- [WHAT IS REQUIRED] Set down exactly the lines from the one containing "Image resolution: width=673" through the last line of the data below, and no others.

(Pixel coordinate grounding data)
========================================

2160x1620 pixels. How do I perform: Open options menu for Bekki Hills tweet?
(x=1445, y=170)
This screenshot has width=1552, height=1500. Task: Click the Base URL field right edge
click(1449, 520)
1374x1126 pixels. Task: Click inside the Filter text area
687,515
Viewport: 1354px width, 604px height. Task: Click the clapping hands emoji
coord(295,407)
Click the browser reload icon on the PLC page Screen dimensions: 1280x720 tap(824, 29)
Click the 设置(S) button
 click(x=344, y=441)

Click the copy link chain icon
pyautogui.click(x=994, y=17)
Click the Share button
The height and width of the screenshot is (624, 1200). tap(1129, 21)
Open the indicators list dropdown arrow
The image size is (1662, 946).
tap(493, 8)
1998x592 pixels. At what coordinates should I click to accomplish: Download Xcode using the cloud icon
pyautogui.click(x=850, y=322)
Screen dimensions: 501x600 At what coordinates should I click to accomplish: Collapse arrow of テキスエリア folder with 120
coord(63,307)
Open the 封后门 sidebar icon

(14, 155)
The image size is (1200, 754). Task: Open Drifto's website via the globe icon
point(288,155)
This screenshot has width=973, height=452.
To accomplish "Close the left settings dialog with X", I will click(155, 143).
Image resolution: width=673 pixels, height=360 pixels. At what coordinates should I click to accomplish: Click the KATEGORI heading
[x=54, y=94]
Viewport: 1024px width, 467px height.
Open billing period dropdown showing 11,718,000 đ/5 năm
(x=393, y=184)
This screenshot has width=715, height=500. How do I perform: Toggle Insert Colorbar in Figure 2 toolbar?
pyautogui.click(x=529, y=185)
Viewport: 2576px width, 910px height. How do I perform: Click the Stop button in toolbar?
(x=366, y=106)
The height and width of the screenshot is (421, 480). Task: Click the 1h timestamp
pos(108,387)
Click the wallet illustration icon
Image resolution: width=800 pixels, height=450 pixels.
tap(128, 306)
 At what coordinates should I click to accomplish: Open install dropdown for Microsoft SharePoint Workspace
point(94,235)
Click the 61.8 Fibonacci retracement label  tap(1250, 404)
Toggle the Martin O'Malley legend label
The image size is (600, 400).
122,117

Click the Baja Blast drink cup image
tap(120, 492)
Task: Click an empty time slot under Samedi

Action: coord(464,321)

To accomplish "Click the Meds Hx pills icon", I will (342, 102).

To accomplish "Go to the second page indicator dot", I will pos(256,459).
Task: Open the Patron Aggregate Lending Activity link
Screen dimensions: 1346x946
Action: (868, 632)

========================================

- [RESPONSE TO THIS TASK]
Image resolution: width=673 pixels, height=360 pixels. At what coordinates should I click to accomplish: Click the KATEGORI heading
[x=54, y=94]
Viewport: 1024px width, 467px height.
Open billing period dropdown showing 11,718,000 đ/5 năm
(x=393, y=184)
This screenshot has width=715, height=500. How do I perform: Toggle Insert Colorbar in Figure 2 toolbar?
pyautogui.click(x=529, y=185)
Viewport: 2576px width, 910px height. How do I perform: Click the Stop button in toolbar?
(x=366, y=106)
The height and width of the screenshot is (421, 480). Task: Click the 1h timestamp
pos(108,387)
Click the wallet illustration icon
Image resolution: width=800 pixels, height=450 pixels.
tap(128, 306)
 At what coordinates should I click to accomplish: Open install dropdown for Microsoft SharePoint Workspace
point(94,235)
Click the 61.8 Fibonacci retracement label  tap(1250, 404)
Toggle the Martin O'Malley legend label
The image size is (600, 400).
122,117

Click the Baja Blast drink cup image
tap(120, 492)
Task: Click an empty time slot under Samedi

Action: coord(464,321)

To accomplish "Click the Meds Hx pills icon", I will (342, 102).

To accomplish "Go to the second page indicator dot", I will pos(256,459).
Task: Open the Patron Aggregate Lending Activity link
Screen dimensions: 1346x946
Action: (868, 632)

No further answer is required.